● **CONSEGNE**
(A) Verifica se le affermazioni (i), (ii) e (iii) concordano con il testo di lettura qui sotto, rispondendo a ciascuna con sì o no e citando alla lettera le parole decisive. (i) Beppe Grillo era presente agli Stati generali. (ii) Casaleggio non era presente. (iii) Il richiamo di Marco Travaglio è stato ascoltato.
(B) Per favore, ripeti alla lettera il passo del testo di lettura qui sotto da "Gli Stati generali" fino a "sul doppio mandato.", comprese queste ultime parole.

● **TESTO DI LETTURA**
§

Regole, mandati, polemiche sulle scalette degli interventi e sui votanti che l’hanno votate tenuti nascosti, direttori, giochi correntizi: è questa la fotografia del primo partito di governo, nel pieno di una pandemia che sta stravolgendo il mondo e, nel mondo, l’Italia stretta in una morsa del diavolo tra ragioni della salute e ragioni del Pil, in questo autunno senza certezze, nemmeno sui dati, in cui l’unica soluzione è un lockdown che viene negato proprio mentre si chiude inesorabilmente mezza Italia, in una situazione di confusione istituzionale senza precedenti.

 

Gli Stati generali dei Cinque stelle sono questo: un rito autoreferenziale che congresso non è, perché da che mondo e mondo i congressi sono comunque un luogo partecipato e democratico, insomma una stanca presa d’atto finale di un qualcosa che si è già consumato, con l’appeal di un convegno minore. Senza neanche un po’ di orgoglio identitario che, normalmente, quando uno è in crisi funziona sempre. Nemmeno gli insulti di De Luca, storico simbolo del volto più deteriore del Pd è riuscito a distogliere l’attenzione dall’iniziatico dibattito sul doppio mandato.

 

Ricapitolando: assente Beppe Grillo fondatore e guida morale, rimasto insolitamente taciturno e distante. Assente Casaleggio “perché tutto deciso”, col paradosso che finanche chi è stato considerato il punto massimo della “falsità” del M5s in quanto titolare di una piattaforma opaca, ora è il punto massimo del contatto con la realtà e, in quanti tale, da ignorare, perché quei voti, più o meno veri, devono comunque essere estromessi in quanto turbano un equilibrio che non si può turbare. Anche l’addolorato e appassionato richiamo ad affrontare la realtà da parte Marco Travaglio, uno che in questi anni certo non ha dimostrato una ostilità pregiudiziale verso il Movimento è rimasto inascoltato.

§

● **DATI FORNITI**
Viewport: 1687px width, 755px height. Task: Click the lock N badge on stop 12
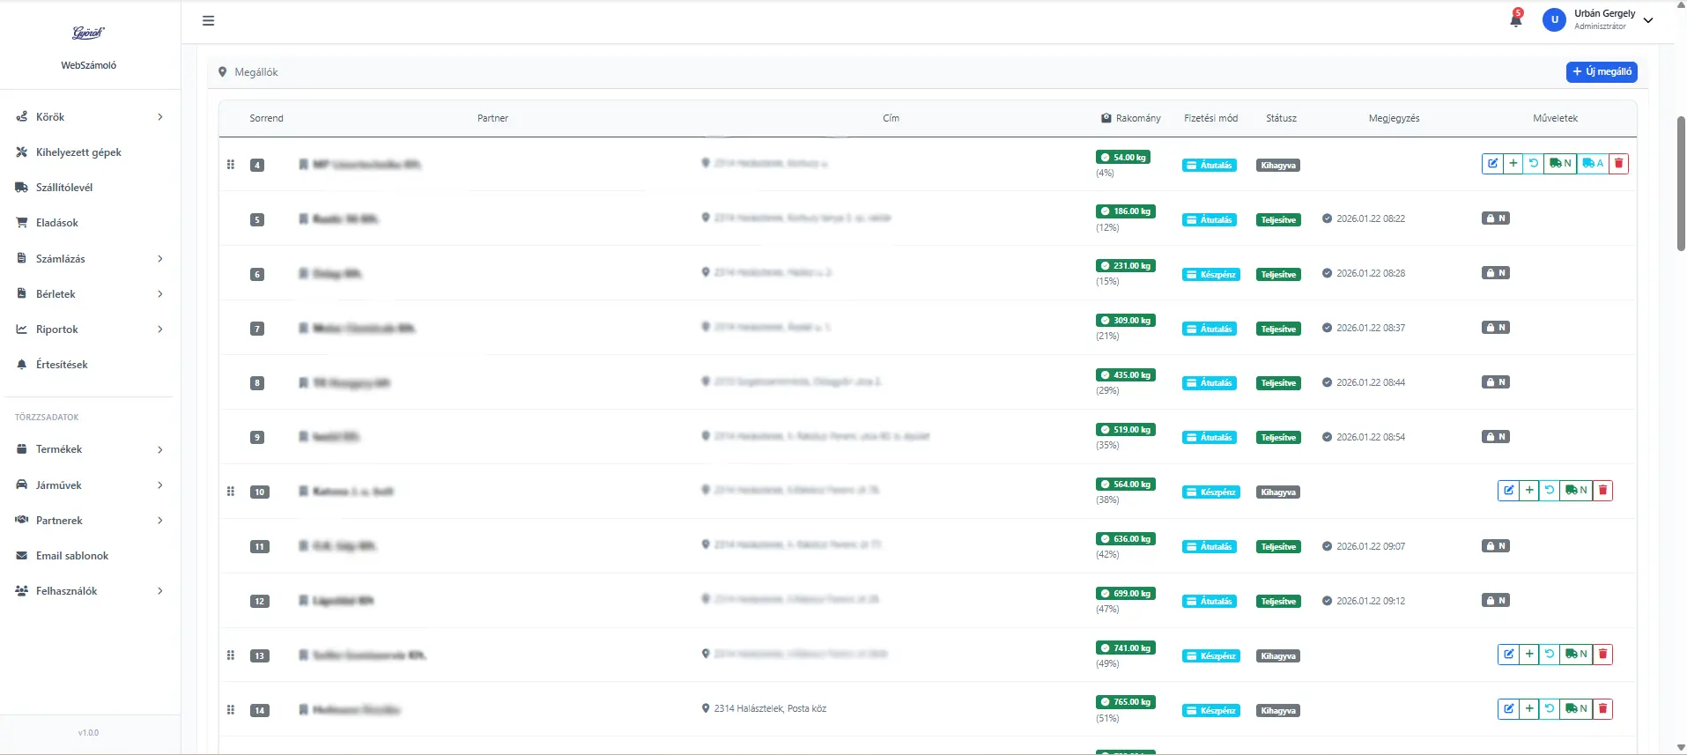click(x=1495, y=601)
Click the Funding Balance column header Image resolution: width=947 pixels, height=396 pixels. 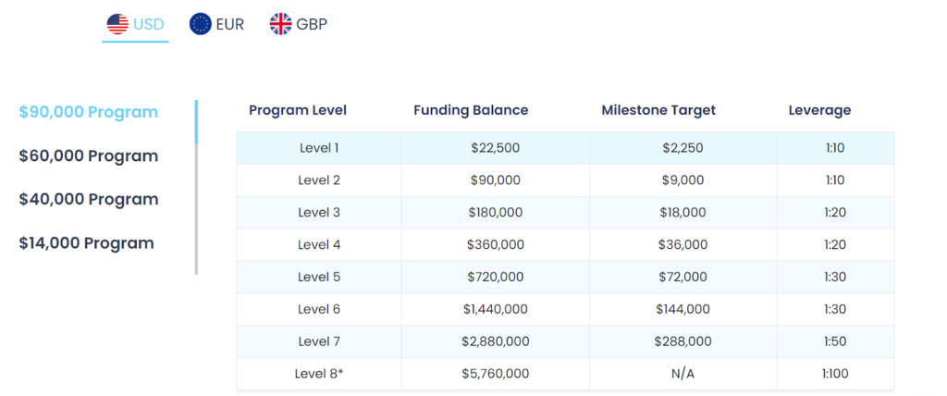tap(471, 110)
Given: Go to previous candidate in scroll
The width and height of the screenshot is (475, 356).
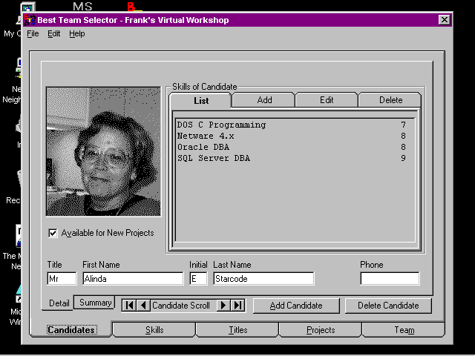Looking at the screenshot, I should [143, 306].
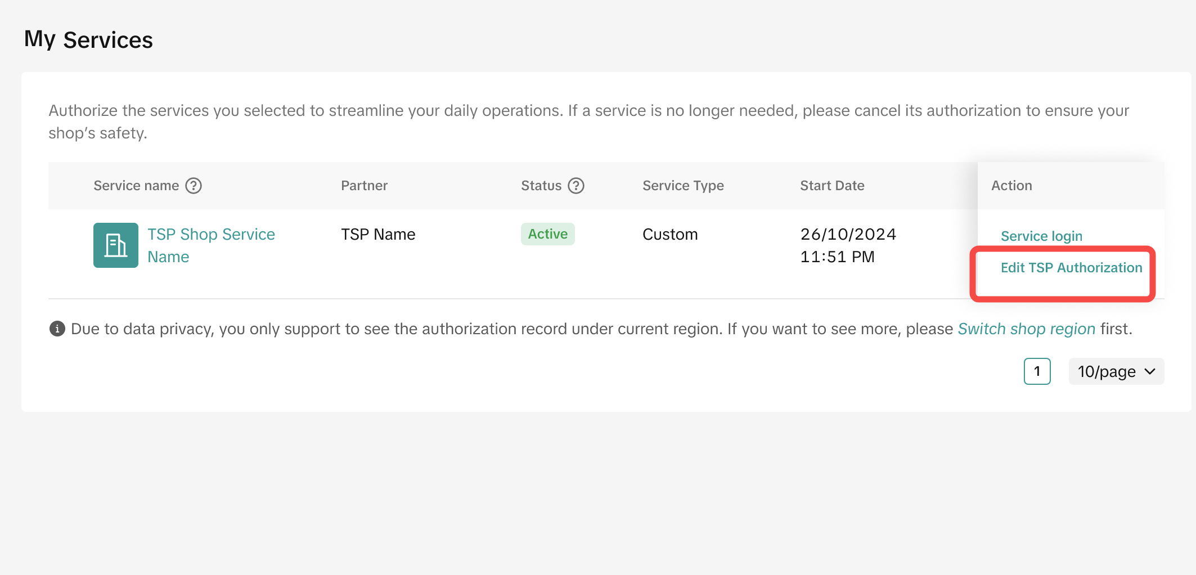Click the Service name help icon
Viewport: 1196px width, 575px height.
pyautogui.click(x=194, y=186)
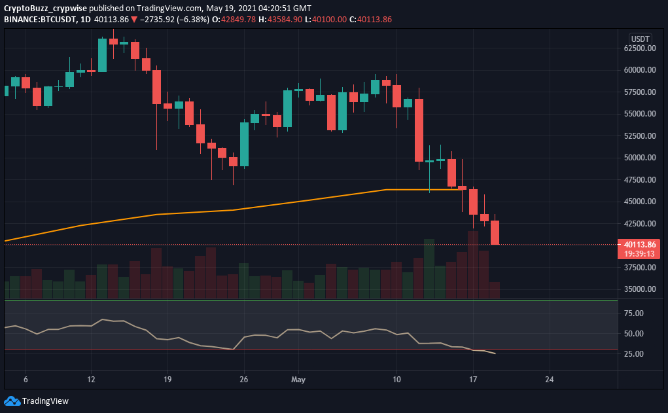The height and width of the screenshot is (413, 668).
Task: Click the current price label 40113.86
Action: point(639,245)
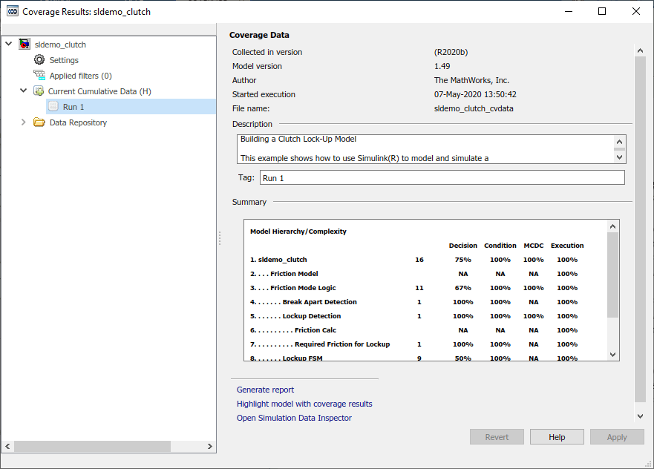
Task: Click the Settings gear icon
Action: click(x=39, y=60)
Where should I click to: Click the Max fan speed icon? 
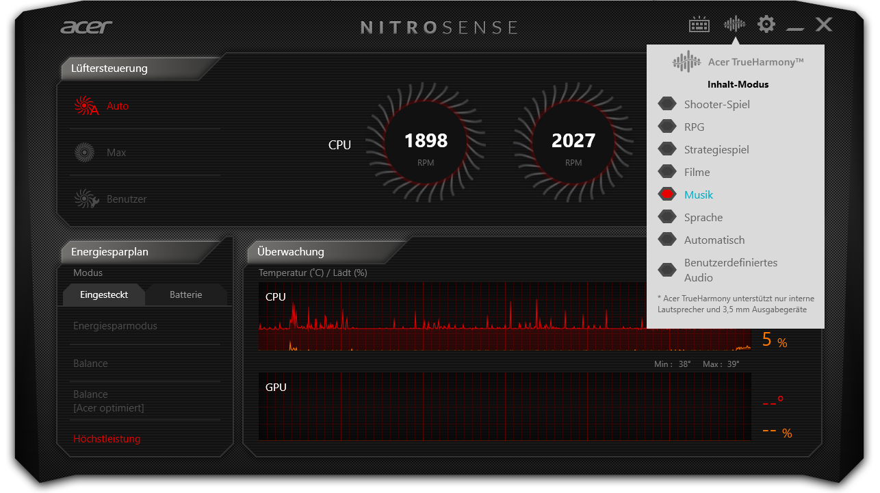click(x=85, y=152)
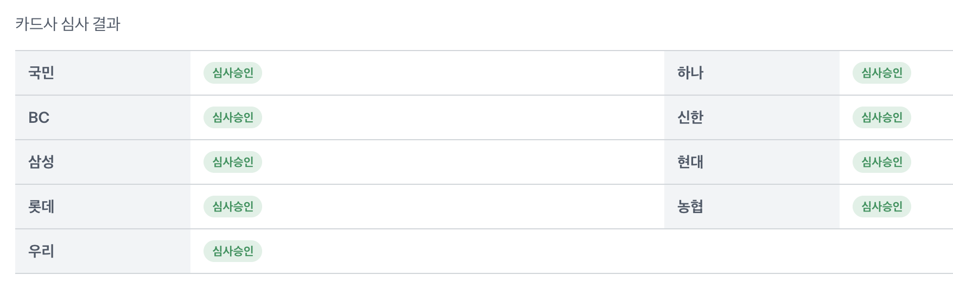Select the 삼성 심사승인 status badge
The height and width of the screenshot is (287, 953).
(233, 162)
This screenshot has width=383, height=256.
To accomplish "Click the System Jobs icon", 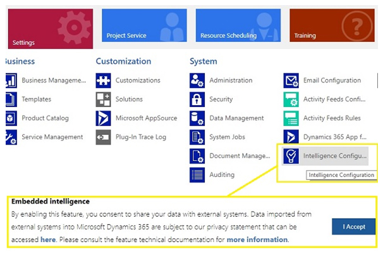I will pos(197,137).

§

● **RISPOSTE ALLE CONSEGNE**
(A)
(i) No: «assente Beppe Grillo fondatore e guida morale».
(ii) Sì: «Assente Casaleggio “perché tutto deciso”».
(iii) No: «è rimasto inascoltato».

(B)
Gli Stati generali dei Cinque stelle sono questo: un rito autoreferenziale che congresso non è, perché da che mondo e mondo i congressi sono comunque un luogo partecipato e democratico, insomma una stanca presa d’atto finale di un qualcosa che si è già consumato, con l’appeal di un convegno minore. Senza neanche un po’ di orgoglio identitario che, normalmente, quando uno è in crisi funziona sempre. Nemmeno gli insulti di De Luca, storico simbolo del volto più deteriore del Pd è riuscito a distogliere l’attenzione dall’iniziatico dibattito sul doppio mandato.